Latent class mixed models – with graphics (2024)

[This article was first published on Matt's Stats n stuff » R, and kindly contributed to R-bloggers]. (You can report issue about the content on this page here)

Want to share your content on R-bloggers? click here if you have a blog, or here if you don't.

Foreword

Apologies that the output isn’t showing well as far as spacing and alignment is concerned. Am working on fixing that!

Background

Generally when we have a set of data, we have known groupings. Be that three different treatment groups, two sex groups, 4 ethnicity groups etc. There is also the possibility of unobserved groupings within your data, some examples (I’m clutching at straws here) are those who are vegetarians and those who aren’t, those who regularly exercise and those who don’t, or those who have a family history of a certain condition and those who don’t (assuming those data were not collected). There is an approach to look into this.

Model and implementation

I’m no expert on anything, let alone the literature for this, yet. Terms used are Latent Class Analysis (LCA) and Mixture Modeling (MM) (sometimes Finite MM). From what I can tell these are largely the same, certainly they’re from the same ‘school’ of approaches to investigating this sort of occurrence within a data set. Reading the first few lines of the wiki page for LCA and MM would lead you to think that the differences are technical (minimal?). It would be nice if with that I’ve put my foot in it enough for someone to comment and provide a very clear, concise explanation of the differences!

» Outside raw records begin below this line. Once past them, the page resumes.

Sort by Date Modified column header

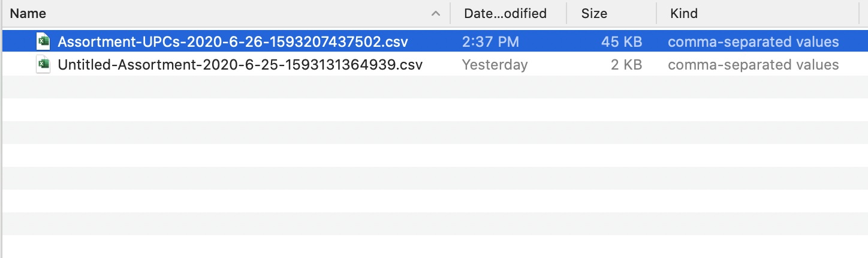[x=505, y=13]
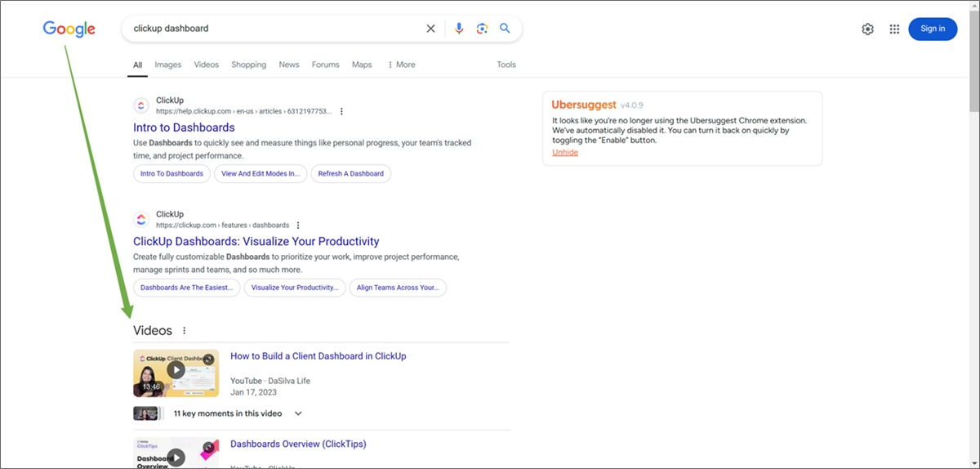
Task: Click the blue magnifier search icon
Action: (x=505, y=29)
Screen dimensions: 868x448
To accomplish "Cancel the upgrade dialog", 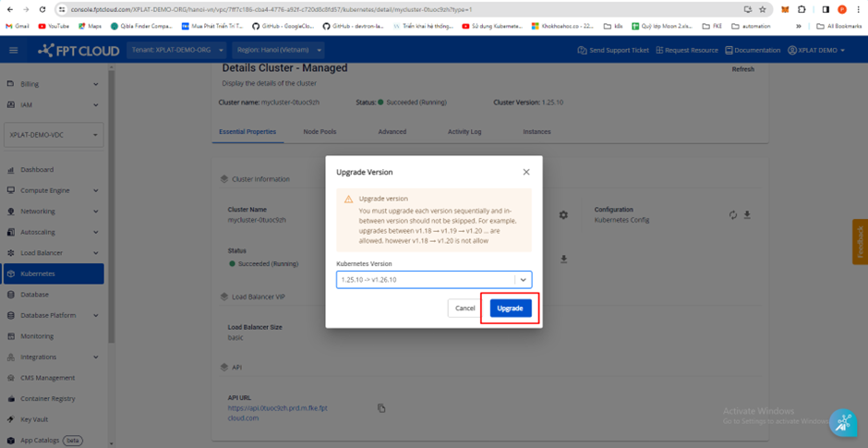I will coord(465,309).
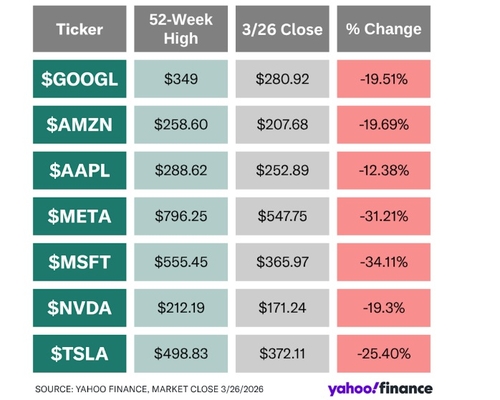
Task: Click the $796.25 high value for META
Action: pyautogui.click(x=181, y=216)
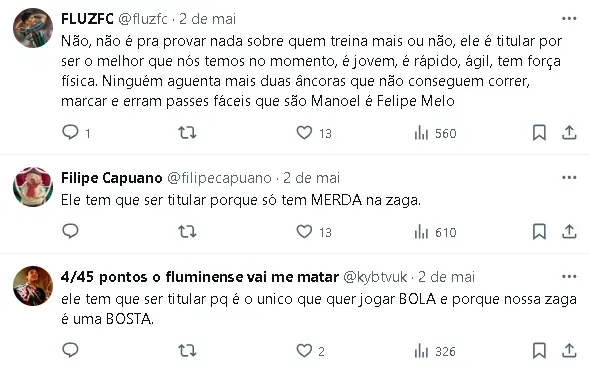Image resolution: width=590 pixels, height=372 pixels.
Task: Open more options on FLUZFC tweet
Action: 569,18
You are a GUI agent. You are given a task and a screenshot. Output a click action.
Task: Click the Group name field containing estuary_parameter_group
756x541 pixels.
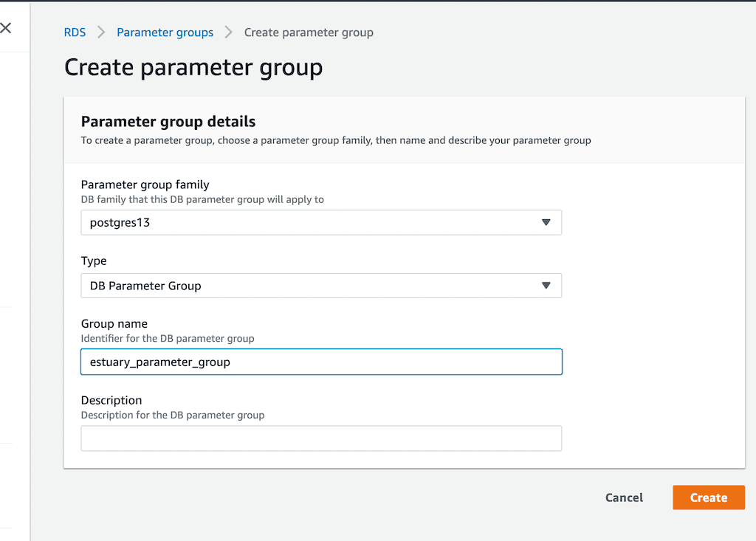coord(321,362)
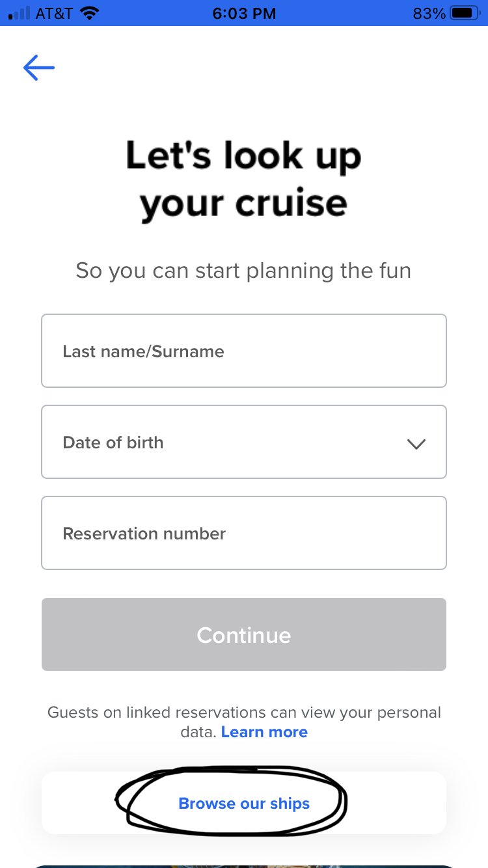488x868 pixels.
Task: Open the Date of birth picker
Action: [243, 442]
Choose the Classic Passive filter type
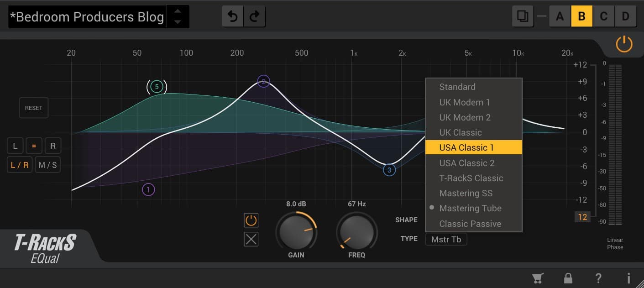 470,224
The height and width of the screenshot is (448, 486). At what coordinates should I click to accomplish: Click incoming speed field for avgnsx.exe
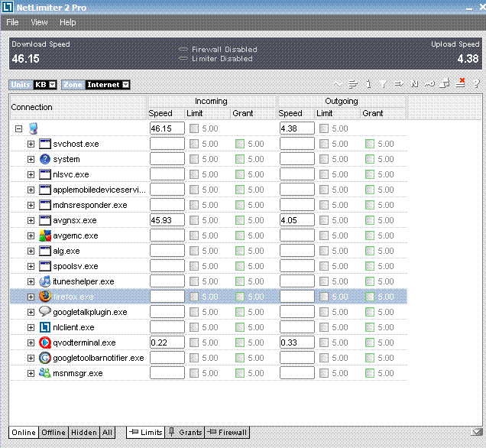pyautogui.click(x=167, y=220)
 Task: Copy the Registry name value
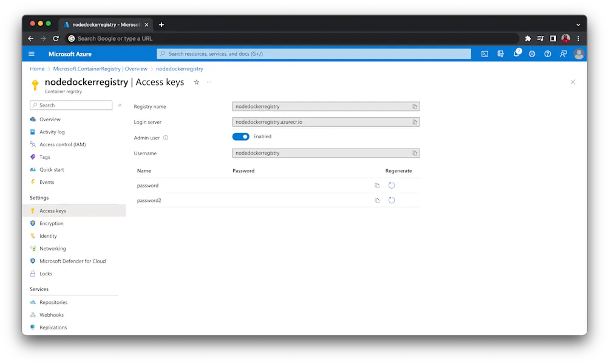415,106
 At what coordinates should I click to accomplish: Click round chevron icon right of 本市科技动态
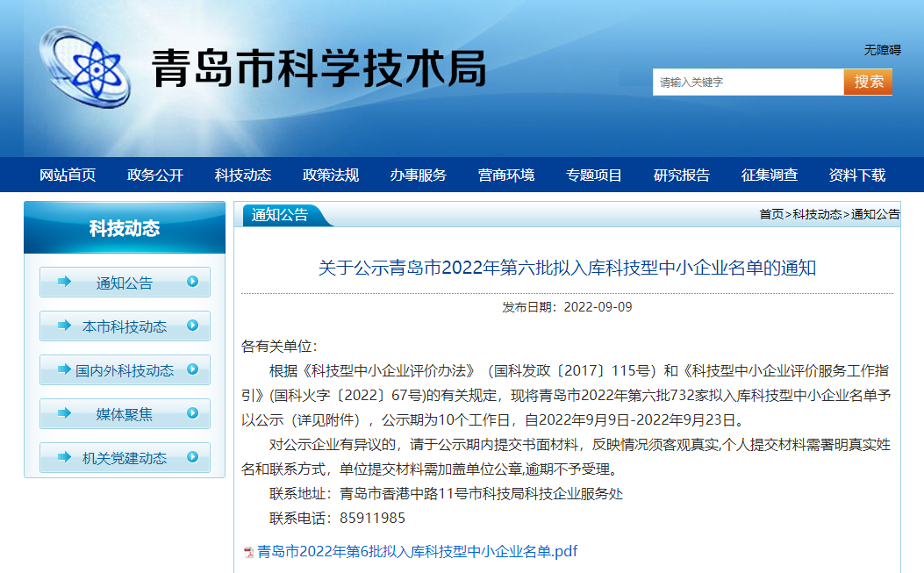click(x=192, y=326)
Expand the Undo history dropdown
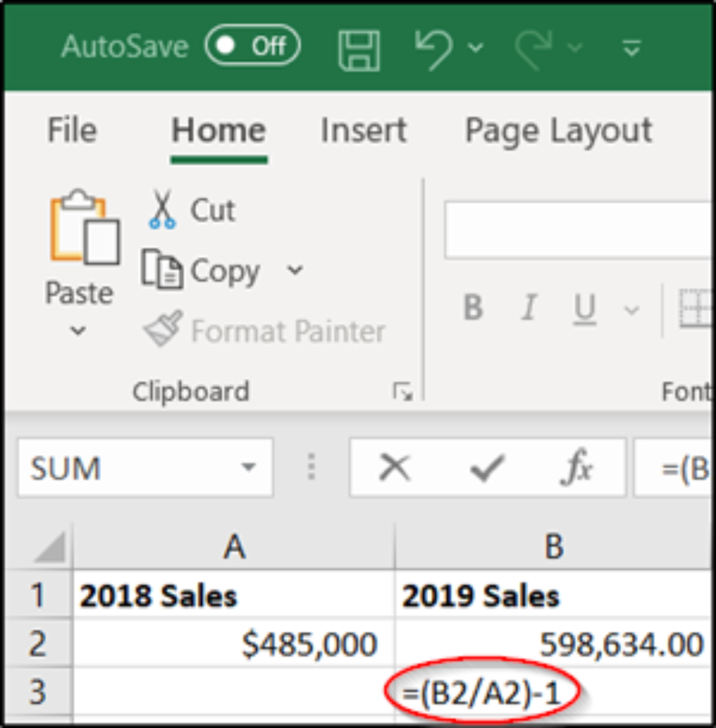The image size is (716, 728). [x=476, y=48]
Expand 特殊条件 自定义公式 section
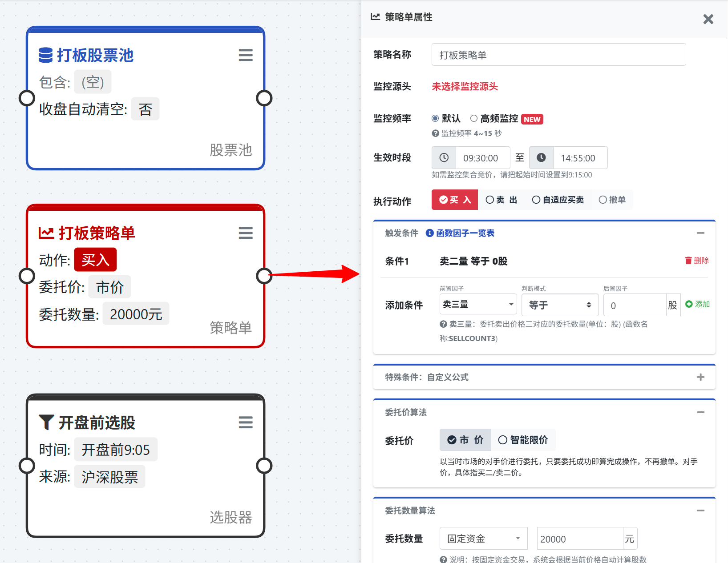The image size is (728, 563). click(700, 377)

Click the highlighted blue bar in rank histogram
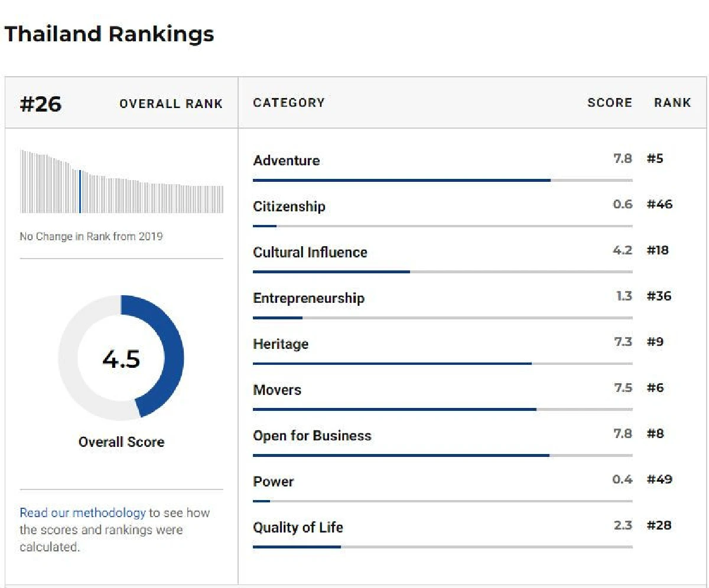(x=80, y=191)
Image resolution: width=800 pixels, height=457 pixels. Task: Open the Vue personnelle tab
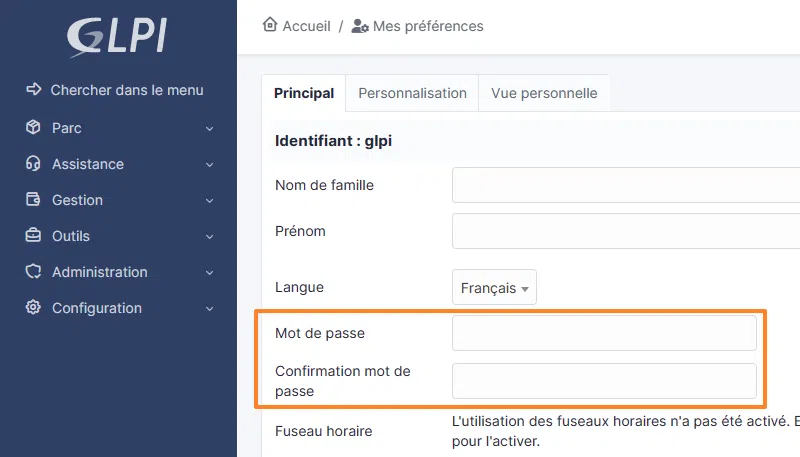(x=544, y=93)
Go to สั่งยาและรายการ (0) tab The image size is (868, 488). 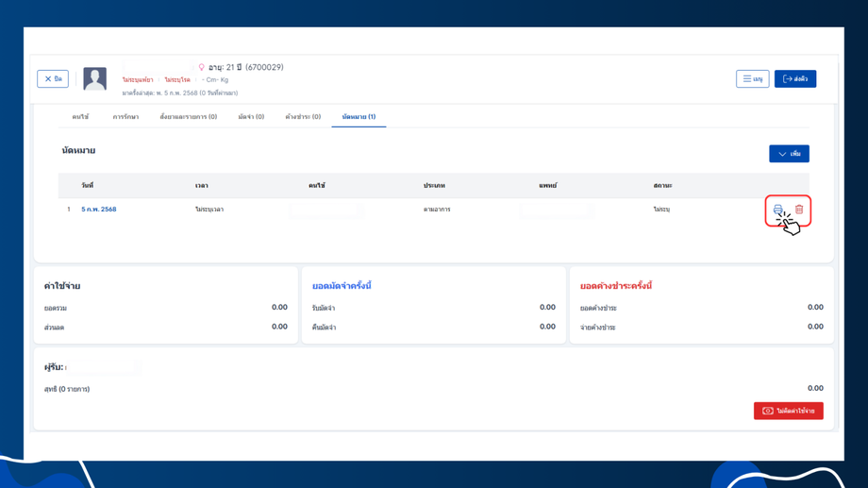[188, 117]
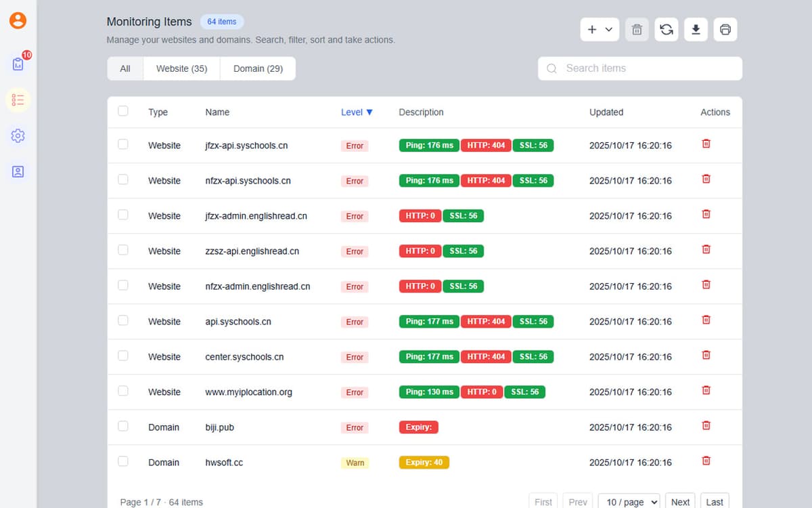Refresh the monitoring items list
Viewport: 812px width, 508px height.
tap(666, 29)
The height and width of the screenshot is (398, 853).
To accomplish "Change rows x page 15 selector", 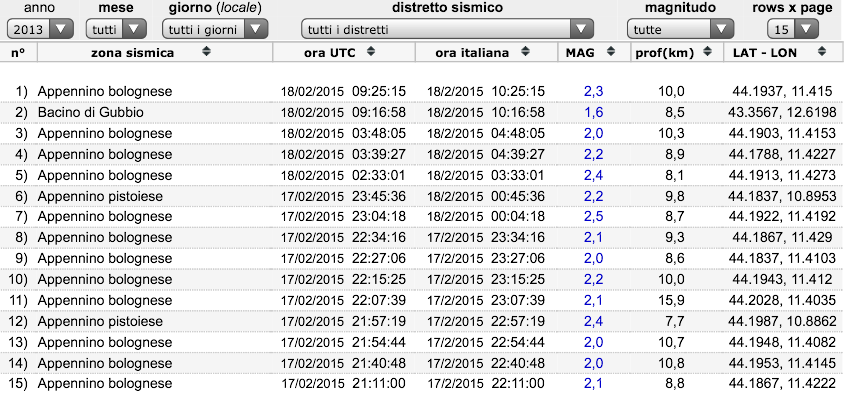I will click(x=793, y=29).
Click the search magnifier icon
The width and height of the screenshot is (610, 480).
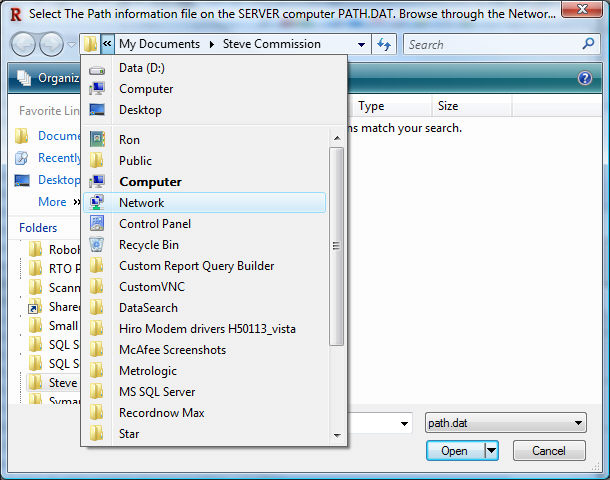click(588, 44)
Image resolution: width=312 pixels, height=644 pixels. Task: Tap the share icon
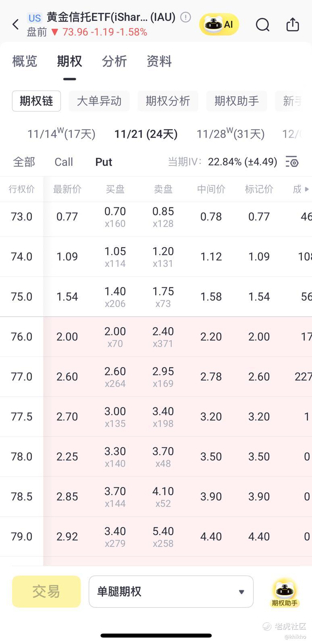292,25
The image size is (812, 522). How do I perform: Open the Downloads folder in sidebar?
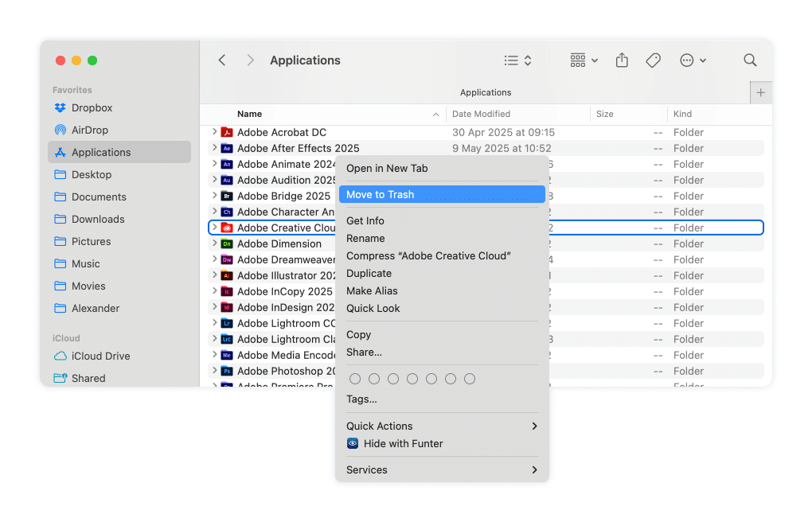98,219
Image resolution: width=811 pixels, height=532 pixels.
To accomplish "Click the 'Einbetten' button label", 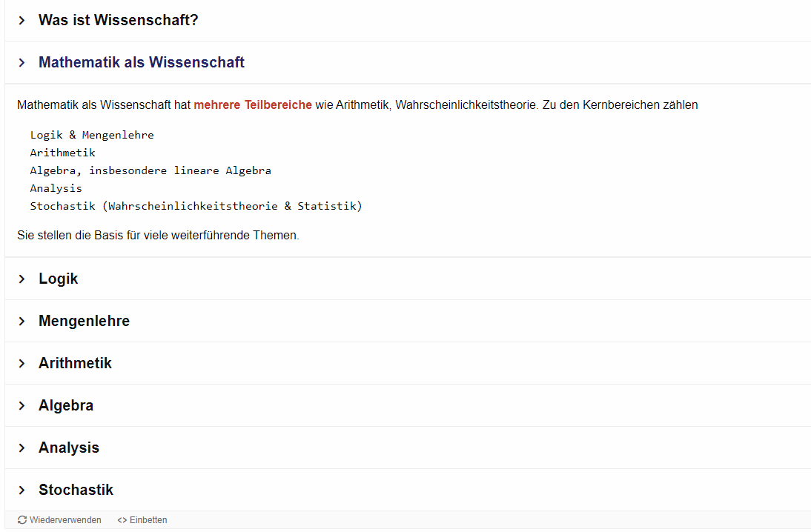I will coord(148,520).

It makes sense then given the above, that the R package that I am about to use is called ‘Latent Class Mixed Modeling’ LCMM. As you would expect, modeling of this nature is implemented in other software as well. LatentGold and Mplus are (paid) options, and there are implementations within most common statistics packages. Applying this methodology to longitudinal data can present further challenges. ProcTraj implemented through SAS is a popular option for this.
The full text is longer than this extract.